▶ **Dataset content**:
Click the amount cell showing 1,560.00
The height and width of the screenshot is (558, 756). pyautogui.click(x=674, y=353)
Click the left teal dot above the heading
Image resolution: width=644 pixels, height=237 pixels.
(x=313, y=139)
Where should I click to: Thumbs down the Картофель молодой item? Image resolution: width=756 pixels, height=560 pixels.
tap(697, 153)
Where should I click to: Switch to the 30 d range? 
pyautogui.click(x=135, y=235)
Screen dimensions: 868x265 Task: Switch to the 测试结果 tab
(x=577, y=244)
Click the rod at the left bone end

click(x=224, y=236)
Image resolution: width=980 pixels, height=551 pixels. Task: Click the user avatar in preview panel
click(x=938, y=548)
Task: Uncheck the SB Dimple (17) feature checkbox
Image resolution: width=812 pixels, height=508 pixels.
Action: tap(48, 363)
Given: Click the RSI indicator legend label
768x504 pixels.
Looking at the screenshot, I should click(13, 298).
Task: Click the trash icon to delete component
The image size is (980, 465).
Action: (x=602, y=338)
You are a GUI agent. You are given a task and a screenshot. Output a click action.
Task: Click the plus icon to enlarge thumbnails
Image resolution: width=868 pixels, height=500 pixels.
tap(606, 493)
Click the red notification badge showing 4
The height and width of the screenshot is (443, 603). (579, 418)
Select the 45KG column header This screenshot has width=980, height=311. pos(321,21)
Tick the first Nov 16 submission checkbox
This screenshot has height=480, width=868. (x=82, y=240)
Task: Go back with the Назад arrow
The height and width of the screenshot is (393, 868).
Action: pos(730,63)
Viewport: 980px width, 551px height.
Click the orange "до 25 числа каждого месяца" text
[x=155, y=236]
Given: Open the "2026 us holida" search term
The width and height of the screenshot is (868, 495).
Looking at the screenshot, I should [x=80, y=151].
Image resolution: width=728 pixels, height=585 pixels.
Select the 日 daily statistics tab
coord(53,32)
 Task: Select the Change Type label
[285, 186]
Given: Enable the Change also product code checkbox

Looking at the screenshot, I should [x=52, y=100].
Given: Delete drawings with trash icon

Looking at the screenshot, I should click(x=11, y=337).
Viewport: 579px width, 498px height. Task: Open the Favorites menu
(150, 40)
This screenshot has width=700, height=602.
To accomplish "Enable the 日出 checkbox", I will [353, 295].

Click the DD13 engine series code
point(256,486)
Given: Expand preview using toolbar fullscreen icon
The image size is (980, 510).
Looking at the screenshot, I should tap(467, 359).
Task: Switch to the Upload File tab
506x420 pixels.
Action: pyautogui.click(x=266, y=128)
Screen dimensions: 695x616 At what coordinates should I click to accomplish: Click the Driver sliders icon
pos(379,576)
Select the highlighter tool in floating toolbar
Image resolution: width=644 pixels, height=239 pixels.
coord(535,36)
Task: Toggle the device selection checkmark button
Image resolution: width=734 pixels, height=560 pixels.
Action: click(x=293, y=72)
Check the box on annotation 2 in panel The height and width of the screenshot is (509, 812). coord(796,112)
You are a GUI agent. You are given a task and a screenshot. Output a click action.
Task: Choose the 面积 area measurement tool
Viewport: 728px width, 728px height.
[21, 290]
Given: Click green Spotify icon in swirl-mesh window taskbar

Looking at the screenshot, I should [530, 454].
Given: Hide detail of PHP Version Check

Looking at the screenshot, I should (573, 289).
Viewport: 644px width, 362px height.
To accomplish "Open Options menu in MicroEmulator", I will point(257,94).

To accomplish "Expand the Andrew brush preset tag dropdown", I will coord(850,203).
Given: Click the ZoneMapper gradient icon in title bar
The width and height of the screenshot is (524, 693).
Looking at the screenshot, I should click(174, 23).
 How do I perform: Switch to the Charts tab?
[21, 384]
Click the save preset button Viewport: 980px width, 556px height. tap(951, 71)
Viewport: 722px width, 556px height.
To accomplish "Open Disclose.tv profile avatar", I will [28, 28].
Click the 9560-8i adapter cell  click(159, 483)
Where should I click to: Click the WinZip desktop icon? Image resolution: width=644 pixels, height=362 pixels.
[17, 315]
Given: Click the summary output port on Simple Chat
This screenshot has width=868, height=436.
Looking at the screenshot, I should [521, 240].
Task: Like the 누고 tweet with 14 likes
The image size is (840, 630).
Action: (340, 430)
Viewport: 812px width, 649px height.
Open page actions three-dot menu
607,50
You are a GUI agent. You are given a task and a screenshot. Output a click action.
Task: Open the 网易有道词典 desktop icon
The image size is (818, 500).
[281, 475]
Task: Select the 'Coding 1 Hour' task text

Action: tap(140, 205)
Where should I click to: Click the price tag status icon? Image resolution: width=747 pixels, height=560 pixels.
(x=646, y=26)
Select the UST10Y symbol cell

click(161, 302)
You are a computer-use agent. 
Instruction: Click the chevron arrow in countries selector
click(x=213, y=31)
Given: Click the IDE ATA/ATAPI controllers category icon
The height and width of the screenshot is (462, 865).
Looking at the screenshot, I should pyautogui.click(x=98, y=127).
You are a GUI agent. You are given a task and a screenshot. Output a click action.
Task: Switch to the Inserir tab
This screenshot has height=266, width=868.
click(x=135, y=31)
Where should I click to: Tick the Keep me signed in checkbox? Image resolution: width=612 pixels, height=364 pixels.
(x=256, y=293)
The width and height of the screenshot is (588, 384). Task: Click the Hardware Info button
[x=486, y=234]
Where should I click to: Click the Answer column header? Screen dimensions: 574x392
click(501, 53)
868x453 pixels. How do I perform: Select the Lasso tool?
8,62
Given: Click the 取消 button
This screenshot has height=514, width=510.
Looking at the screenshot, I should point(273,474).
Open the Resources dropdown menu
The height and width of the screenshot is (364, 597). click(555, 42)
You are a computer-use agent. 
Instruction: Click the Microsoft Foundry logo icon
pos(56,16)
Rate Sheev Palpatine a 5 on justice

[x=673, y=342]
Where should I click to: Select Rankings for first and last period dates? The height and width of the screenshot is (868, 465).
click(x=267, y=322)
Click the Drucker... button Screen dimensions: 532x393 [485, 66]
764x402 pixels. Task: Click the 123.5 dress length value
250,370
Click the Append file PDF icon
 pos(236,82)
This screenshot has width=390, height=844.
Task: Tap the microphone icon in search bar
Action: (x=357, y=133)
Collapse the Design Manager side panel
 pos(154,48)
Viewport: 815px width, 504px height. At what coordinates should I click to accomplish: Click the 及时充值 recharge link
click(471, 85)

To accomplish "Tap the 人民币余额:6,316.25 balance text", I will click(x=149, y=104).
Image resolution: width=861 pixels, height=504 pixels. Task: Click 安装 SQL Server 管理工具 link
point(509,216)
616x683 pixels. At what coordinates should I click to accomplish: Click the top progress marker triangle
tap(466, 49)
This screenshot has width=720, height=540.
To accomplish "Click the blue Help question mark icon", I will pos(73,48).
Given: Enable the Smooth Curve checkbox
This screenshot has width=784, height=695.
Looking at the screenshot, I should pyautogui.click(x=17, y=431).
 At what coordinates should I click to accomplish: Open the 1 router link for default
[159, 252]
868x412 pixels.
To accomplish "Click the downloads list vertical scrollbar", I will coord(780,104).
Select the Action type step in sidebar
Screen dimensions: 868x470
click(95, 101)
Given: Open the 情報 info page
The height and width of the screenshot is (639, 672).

▶ **Work instruction**:
Repeat the whole listing, keeping every word exactly as it is.

▶ **Written answer**:
Click the amount cell showing 1,560.00
The height and width of the screenshot is (558, 756). pyautogui.click(x=674, y=353)
Click the left teal dot above the heading
Image resolution: width=644 pixels, height=237 pixels.
(x=313, y=139)
Where should I click to: Thumbs down the Картофель молодой item? Image resolution: width=756 pixels, height=560 pixels.
tap(697, 153)
Where should I click to: Switch to the 30 d range? 
pyautogui.click(x=135, y=235)
Screen dimensions: 868x265 Task: Switch to the 测试结果 tab
(x=577, y=244)
Click the rod at the left bone end

click(x=224, y=236)
Image resolution: width=980 pixels, height=551 pixels. Task: Click the user avatar in preview panel
click(x=938, y=548)
Task: Uncheck the SB Dimple (17) feature checkbox
Image resolution: width=812 pixels, height=508 pixels.
Action: tap(48, 363)
Given: Click the RSI indicator legend label
768x504 pixels.
Looking at the screenshot, I should click(13, 298).
Task: Click the trash icon to delete component
The image size is (980, 465).
Action: (x=602, y=338)
You are a GUI agent. You are given a task and a screenshot. Output a click action.
Task: Click the plus icon to enlarge thumbnails
Image resolution: width=868 pixels, height=500 pixels.
tap(606, 493)
Click the red notification badge showing 4
The height and width of the screenshot is (443, 603). (579, 418)
Select the 45KG column header This screenshot has width=980, height=311. pos(321,21)
Tick the first Nov 16 submission checkbox
This screenshot has height=480, width=868. (x=82, y=240)
Task: Go back with the Назад arrow
The height and width of the screenshot is (393, 868).
Action: pos(730,63)
Viewport: 980px width, 551px height.
Click the orange "до 25 числа каждого месяца" text
[x=155, y=236]
Given: Open the "2026 us holida" search term
The width and height of the screenshot is (868, 495).
Looking at the screenshot, I should [x=80, y=151].
Image resolution: width=728 pixels, height=585 pixels.
Select the 日 daily statistics tab
coord(53,32)
 Task: Select the Change Type label
[285, 186]
Given: Enable the Change also product code checkbox

Looking at the screenshot, I should [x=52, y=100].
Given: Delete drawings with trash icon

Looking at the screenshot, I should click(x=11, y=337).
Viewport: 579px width, 498px height. Task: Open the Favorites menu
(150, 40)
This screenshot has width=700, height=602.
To accomplish "Enable the 日出 checkbox", I will [353, 295].

Click the DD13 engine series code
point(256,486)
Given: Expand preview using toolbar fullscreen icon
The image size is (980, 510).
Looking at the screenshot, I should tap(467, 359).
Task: Switch to the Upload File tab
506x420 pixels.
Action: pyautogui.click(x=266, y=128)
Screen dimensions: 695x616 At what coordinates should I click to accomplish: Click the Driver sliders icon
pos(379,576)
Select the highlighter tool in floating toolbar
Image resolution: width=644 pixels, height=239 pixels.
coord(535,36)
Task: Toggle the device selection checkmark button
Image resolution: width=734 pixels, height=560 pixels.
Action: click(x=293, y=72)
Check the box on annotation 2 in panel The height and width of the screenshot is (509, 812). coord(796,112)
You are a GUI agent. You are given a task and a screenshot. Output a click action.
Task: Choose the 面积 area measurement tool
Viewport: 728px width, 728px height.
[21, 290]
Given: Click green Spotify icon in swirl-mesh window taskbar

Looking at the screenshot, I should [530, 454].
Given: Hide detail of PHP Version Check

Looking at the screenshot, I should (573, 289).
Viewport: 644px width, 362px height.
To accomplish "Open Options menu in MicroEmulator", I will point(257,94).

To accomplish "Expand the Andrew brush preset tag dropdown", I will coord(850,203).
Given: Click the ZoneMapper gradient icon in title bar
The width and height of the screenshot is (524, 693).
Looking at the screenshot, I should click(174, 23).
 How do I perform: Switch to the Charts tab?
[21, 384]
Click the save preset button Viewport: 980px width, 556px height. tap(951, 71)
Viewport: 722px width, 556px height.
To accomplish "Open Disclose.tv profile avatar", I will [28, 28].
Click the 9560-8i adapter cell  click(159, 483)
Where should I click to: Click the WinZip desktop icon? Image resolution: width=644 pixels, height=362 pixels.
[17, 315]
Given: Click the summary output port on Simple Chat
This screenshot has width=868, height=436.
Looking at the screenshot, I should [521, 240].
Task: Like the 누고 tweet with 14 likes
The image size is (840, 630).
Action: (340, 430)
Viewport: 812px width, 649px height.
Open page actions three-dot menu
607,50
You are a GUI agent. You are given a task and a screenshot. Output a click action.
Task: Open the 网易有道词典 desktop icon
The image size is (818, 500).
[281, 475]
Task: Select the 'Coding 1 Hour' task text

Action: tap(140, 205)
Where should I click to: Click the price tag status icon? Image resolution: width=747 pixels, height=560 pixels.
(x=646, y=26)
Select the UST10Y symbol cell

click(161, 302)
You are a computer-use agent. 
Instruction: Click the chevron arrow in countries selector
click(x=213, y=31)
Given: Click the IDE ATA/ATAPI controllers category icon
The height and width of the screenshot is (462, 865).
Looking at the screenshot, I should pyautogui.click(x=98, y=127).
You are a GUI agent. You are given a task and a screenshot. Output a click action.
Task: Switch to the Inserir tab
This screenshot has height=266, width=868.
click(x=135, y=31)
Where should I click to: Tick the Keep me signed in checkbox? Image resolution: width=612 pixels, height=364 pixels.
(x=256, y=293)
The width and height of the screenshot is (588, 384). Task: Click the Hardware Info button
[x=486, y=234]
Where should I click to: Click the Answer column header? Screen dimensions: 574x392
click(501, 53)
868x453 pixels. How do I perform: Select the Lasso tool?
8,62
Given: Click the 取消 button
This screenshot has height=514, width=510.
Looking at the screenshot, I should point(273,474).
Open the Resources dropdown menu
The height and width of the screenshot is (364, 597). click(555, 42)
You are a computer-use agent. 
Instruction: Click the Microsoft Foundry logo icon
pos(56,16)
Rate Sheev Palpatine a 5 on justice

[x=673, y=342]
Where should I click to: Select Rankings for first and last period dates? The height and width of the screenshot is (868, 465).
click(x=267, y=322)
Click the Drucker... button Screen dimensions: 532x393 [485, 66]
764x402 pixels. Task: Click the 123.5 dress length value
250,370
Click the Append file PDF icon
 pos(236,82)
This screenshot has width=390, height=844.
Task: Tap the microphone icon in search bar
Action: (x=357, y=133)
Collapse the Design Manager side panel
 pos(154,48)
Viewport: 815px width, 504px height. At what coordinates should I click to accomplish: Click the 及时充值 recharge link
click(471, 85)

To accomplish "Tap the 人民币余额:6,316.25 balance text", I will click(x=149, y=104).
Image resolution: width=861 pixels, height=504 pixels. Task: Click 安装 SQL Server 管理工具 link
point(509,216)
616x683 pixels. At what coordinates should I click to accomplish: Click the top progress marker triangle
tap(466, 49)
This screenshot has width=720, height=540.
To accomplish "Click the blue Help question mark icon", I will pos(73,48).
Given: Enable the Smooth Curve checkbox
This screenshot has width=784, height=695.
Looking at the screenshot, I should pyautogui.click(x=17, y=431).
 At what coordinates should I click to accomplish: Open the 1 router link for default
[159, 252]
868x412 pixels.
To accomplish "Click the downloads list vertical scrollbar", I will coord(780,104).
Select the Action type step in sidebar
Screen dimensions: 868x470
click(95, 101)
Given: Open the 情報 info page
The height and width of the screenshot is (639, 672).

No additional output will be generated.